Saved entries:
Start of Block
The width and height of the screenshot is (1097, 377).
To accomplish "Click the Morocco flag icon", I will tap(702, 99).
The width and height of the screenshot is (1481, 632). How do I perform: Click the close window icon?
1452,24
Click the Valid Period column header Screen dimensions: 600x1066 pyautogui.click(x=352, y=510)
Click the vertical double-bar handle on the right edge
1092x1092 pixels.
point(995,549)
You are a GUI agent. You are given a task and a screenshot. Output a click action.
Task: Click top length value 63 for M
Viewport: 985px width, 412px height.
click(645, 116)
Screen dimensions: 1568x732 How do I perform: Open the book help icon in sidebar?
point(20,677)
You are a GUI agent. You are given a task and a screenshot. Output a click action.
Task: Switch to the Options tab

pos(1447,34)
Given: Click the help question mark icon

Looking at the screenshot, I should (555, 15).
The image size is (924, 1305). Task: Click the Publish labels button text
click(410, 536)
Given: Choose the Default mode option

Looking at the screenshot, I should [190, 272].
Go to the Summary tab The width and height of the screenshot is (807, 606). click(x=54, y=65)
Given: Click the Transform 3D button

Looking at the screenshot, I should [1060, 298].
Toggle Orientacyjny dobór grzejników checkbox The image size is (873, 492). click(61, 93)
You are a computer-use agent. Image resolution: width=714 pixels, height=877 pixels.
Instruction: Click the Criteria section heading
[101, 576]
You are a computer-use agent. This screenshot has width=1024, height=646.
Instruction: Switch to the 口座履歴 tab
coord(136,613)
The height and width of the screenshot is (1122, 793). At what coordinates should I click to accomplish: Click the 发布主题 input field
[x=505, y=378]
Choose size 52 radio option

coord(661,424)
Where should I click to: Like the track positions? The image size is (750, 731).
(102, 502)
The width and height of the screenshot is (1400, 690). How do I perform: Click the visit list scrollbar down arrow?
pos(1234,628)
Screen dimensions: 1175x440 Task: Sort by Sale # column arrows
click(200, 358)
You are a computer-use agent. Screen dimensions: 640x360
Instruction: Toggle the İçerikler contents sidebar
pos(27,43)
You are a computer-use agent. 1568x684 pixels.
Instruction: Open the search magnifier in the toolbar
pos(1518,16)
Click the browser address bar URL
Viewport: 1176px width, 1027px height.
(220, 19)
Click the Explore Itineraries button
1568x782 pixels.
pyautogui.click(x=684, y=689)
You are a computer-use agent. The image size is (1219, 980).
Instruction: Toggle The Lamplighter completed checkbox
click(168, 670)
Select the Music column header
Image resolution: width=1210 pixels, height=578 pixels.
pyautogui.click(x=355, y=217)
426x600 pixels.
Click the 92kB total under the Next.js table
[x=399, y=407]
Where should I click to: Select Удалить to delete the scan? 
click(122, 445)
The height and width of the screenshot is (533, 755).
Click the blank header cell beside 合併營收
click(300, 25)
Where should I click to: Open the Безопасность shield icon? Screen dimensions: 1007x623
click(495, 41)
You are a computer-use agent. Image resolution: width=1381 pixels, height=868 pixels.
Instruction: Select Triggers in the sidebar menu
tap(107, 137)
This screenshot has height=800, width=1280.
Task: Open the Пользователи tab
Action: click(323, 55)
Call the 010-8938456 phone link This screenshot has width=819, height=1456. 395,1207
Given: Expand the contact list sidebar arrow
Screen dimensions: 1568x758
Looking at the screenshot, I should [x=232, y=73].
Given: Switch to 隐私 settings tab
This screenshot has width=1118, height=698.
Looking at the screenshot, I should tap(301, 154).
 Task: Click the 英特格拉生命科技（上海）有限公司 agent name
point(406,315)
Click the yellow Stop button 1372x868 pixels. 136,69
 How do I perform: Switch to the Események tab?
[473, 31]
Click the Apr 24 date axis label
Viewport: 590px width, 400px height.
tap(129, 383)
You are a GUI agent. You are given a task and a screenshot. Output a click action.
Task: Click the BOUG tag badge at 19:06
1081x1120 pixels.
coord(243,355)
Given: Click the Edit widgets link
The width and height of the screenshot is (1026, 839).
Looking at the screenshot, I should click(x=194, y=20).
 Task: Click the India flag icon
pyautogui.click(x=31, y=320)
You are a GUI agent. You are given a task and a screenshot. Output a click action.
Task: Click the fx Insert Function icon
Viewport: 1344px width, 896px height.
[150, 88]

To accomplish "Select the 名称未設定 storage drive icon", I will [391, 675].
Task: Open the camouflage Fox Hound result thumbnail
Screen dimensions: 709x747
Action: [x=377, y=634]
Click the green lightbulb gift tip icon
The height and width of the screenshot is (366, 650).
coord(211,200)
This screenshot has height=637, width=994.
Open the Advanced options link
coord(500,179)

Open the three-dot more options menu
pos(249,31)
End of Block
* **Work task**:
Your answer should be the lines above, from the line containing "Click the browser address bar URL" up to and including the line containing "426x600 pixels.", reproduced exactly and with nothing else.

* **Result of the task**:
Click the browser address bar URL
Viewport: 1176px width, 1027px height.
(220, 19)
Click the Explore Itineraries button
1568x782 pixels.
pyautogui.click(x=684, y=689)
You are a computer-use agent. The image size is (1219, 980).
Instruction: Toggle The Lamplighter completed checkbox
click(168, 670)
Select the Music column header
Image resolution: width=1210 pixels, height=578 pixels.
pyautogui.click(x=355, y=217)
426x600 pixels.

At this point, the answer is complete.